[Stored data entries]
▶

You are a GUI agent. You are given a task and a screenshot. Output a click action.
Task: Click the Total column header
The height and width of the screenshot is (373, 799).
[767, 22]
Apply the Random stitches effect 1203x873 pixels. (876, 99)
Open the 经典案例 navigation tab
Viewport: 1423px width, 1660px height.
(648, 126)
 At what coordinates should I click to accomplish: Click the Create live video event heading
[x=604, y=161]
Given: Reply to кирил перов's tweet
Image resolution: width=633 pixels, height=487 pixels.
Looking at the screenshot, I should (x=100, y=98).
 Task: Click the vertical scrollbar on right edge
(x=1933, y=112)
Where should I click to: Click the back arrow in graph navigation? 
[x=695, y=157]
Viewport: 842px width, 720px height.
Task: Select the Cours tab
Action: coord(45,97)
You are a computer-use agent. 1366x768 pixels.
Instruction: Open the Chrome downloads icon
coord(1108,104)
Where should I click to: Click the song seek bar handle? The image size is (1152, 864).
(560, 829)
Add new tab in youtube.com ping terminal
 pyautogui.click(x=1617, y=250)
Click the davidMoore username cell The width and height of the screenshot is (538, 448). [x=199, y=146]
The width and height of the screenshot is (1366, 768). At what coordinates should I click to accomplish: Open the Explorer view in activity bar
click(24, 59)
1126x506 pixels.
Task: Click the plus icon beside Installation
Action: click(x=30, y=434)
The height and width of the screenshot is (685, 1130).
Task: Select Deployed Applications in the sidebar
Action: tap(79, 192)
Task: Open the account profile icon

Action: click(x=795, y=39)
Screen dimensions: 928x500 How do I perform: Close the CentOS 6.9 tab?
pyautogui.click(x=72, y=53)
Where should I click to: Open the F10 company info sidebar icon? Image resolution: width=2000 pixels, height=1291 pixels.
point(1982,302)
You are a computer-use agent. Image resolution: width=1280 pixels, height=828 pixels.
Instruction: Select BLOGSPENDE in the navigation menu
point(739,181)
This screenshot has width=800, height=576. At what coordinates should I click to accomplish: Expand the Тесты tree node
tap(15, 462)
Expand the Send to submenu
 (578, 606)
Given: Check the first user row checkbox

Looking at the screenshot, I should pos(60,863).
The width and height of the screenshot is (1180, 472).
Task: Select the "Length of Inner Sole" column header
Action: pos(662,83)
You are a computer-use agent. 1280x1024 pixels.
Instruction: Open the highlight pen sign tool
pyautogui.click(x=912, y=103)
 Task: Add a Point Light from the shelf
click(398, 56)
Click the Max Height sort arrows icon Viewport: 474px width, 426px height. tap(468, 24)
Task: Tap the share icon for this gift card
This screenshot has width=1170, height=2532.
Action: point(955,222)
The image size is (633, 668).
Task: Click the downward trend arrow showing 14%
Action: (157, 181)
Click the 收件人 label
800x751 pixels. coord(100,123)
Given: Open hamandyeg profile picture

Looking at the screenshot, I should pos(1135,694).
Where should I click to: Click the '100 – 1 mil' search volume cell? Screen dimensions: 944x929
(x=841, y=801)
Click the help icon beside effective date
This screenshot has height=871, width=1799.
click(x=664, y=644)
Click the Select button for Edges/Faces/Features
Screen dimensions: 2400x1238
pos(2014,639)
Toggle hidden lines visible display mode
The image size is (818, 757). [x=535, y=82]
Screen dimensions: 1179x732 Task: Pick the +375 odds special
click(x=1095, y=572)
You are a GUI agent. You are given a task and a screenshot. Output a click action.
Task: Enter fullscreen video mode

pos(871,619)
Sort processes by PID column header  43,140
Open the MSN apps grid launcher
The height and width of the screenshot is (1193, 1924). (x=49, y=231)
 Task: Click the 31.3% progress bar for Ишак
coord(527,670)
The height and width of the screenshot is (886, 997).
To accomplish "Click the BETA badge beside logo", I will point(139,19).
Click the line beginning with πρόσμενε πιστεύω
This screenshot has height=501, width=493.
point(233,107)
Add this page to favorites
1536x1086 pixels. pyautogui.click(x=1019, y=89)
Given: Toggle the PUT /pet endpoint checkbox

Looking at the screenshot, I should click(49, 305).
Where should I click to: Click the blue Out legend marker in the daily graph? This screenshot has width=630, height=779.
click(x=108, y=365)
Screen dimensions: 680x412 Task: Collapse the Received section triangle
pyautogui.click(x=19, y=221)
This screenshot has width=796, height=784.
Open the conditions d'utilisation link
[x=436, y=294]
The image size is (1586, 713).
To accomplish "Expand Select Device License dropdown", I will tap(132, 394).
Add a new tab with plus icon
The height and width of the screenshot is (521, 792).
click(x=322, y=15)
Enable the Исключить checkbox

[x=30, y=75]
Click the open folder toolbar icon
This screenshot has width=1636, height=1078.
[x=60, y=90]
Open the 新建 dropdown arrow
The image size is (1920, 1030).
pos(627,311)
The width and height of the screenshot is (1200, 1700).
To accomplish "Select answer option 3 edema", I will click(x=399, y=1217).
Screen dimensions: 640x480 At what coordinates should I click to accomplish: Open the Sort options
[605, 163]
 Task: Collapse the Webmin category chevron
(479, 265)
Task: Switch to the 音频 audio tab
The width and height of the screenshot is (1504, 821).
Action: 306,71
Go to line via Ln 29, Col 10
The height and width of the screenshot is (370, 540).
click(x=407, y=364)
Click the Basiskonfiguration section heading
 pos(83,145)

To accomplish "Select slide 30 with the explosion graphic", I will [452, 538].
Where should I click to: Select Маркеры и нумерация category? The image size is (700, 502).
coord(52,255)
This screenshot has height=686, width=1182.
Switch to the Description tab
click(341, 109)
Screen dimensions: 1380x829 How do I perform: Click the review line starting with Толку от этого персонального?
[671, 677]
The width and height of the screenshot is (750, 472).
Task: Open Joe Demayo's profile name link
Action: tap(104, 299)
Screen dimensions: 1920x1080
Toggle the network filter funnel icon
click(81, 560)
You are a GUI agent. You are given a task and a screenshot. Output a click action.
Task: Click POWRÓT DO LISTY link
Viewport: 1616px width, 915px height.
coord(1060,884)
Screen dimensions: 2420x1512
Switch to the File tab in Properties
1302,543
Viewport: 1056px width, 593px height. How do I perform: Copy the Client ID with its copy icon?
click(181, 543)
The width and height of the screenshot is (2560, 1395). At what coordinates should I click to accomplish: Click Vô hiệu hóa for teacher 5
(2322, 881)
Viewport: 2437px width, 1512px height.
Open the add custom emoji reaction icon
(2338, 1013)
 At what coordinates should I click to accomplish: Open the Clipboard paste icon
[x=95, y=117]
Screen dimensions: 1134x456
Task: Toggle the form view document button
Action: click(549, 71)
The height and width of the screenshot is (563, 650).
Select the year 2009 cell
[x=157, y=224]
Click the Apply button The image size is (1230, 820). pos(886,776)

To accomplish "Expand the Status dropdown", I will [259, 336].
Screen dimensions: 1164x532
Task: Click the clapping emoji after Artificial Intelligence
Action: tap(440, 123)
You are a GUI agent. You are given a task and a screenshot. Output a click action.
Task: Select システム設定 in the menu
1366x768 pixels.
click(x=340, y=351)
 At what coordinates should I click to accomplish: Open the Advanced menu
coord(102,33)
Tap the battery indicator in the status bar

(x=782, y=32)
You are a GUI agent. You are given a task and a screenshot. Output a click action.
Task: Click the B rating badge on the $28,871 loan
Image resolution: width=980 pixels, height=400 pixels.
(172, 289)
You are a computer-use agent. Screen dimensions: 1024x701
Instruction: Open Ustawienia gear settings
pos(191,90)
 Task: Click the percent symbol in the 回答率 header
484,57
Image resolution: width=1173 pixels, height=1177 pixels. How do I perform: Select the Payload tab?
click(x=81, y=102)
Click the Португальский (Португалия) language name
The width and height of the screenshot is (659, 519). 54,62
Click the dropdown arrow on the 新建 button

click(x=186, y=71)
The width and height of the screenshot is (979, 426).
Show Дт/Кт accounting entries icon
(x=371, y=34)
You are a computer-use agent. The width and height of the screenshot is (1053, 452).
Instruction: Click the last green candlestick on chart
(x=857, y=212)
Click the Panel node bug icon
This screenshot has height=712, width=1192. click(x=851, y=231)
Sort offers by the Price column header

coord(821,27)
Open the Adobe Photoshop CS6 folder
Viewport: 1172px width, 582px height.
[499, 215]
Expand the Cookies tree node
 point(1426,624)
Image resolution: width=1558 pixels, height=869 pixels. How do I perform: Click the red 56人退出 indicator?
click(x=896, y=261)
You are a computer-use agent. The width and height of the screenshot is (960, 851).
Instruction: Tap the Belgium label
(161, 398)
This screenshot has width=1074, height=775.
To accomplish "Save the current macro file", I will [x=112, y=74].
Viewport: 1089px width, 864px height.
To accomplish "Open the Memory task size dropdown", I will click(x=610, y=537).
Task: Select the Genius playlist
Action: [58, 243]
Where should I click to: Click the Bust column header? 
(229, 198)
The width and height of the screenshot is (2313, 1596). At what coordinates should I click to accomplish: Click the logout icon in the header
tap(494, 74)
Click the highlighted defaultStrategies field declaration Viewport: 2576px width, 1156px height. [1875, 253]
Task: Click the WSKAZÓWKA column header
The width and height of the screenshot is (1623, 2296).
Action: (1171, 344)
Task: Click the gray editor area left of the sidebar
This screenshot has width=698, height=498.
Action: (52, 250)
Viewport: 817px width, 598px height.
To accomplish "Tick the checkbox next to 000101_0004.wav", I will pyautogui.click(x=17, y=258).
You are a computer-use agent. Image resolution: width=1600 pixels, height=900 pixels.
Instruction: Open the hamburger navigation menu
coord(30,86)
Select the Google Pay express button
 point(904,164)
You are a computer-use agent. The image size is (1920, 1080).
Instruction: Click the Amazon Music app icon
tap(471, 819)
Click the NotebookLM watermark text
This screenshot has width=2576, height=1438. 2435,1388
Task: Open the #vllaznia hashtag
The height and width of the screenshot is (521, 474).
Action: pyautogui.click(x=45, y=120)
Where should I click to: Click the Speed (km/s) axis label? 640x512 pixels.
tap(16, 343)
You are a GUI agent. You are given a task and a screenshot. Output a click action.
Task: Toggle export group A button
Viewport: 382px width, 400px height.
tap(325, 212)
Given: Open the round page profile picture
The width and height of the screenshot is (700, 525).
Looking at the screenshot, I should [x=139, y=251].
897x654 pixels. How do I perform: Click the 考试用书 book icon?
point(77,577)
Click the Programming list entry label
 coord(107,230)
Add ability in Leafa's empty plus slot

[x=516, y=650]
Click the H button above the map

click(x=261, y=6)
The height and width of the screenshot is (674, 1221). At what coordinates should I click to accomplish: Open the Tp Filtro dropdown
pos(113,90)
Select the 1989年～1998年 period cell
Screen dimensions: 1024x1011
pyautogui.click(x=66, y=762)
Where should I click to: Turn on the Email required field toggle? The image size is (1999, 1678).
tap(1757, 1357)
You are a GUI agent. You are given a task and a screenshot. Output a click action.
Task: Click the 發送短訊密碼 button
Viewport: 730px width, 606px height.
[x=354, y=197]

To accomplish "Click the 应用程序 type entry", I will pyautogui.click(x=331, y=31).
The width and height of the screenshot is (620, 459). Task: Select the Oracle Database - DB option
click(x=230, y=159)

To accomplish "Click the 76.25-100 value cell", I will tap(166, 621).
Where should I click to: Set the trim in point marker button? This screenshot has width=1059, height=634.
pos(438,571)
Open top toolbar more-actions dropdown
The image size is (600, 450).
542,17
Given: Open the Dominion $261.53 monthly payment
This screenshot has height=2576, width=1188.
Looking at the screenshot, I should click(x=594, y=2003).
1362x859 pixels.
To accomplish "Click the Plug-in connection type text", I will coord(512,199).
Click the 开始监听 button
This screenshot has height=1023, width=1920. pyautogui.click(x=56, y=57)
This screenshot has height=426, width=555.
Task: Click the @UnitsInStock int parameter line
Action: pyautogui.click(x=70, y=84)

◀

- Request -
Reproduce the items word for word, starting at the first line and ending at the line that contains "Looking at the screenshot, I should (x=100, y=98).", with both of those lines included.

- Completed task -
You are a GUI agent. You are given a task and a screenshot. Output a click action.
Task: Click the Total column header
The height and width of the screenshot is (373, 799).
[767, 22]
Apply the Random stitches effect 1203x873 pixels. (876, 99)
Open the 经典案例 navigation tab
Viewport: 1423px width, 1660px height.
(648, 126)
 At what coordinates should I click to accomplish: Click the Create live video event heading
[x=604, y=161]
Given: Reply to кирил перов's tweet
Image resolution: width=633 pixels, height=487 pixels.
Looking at the screenshot, I should (x=100, y=98).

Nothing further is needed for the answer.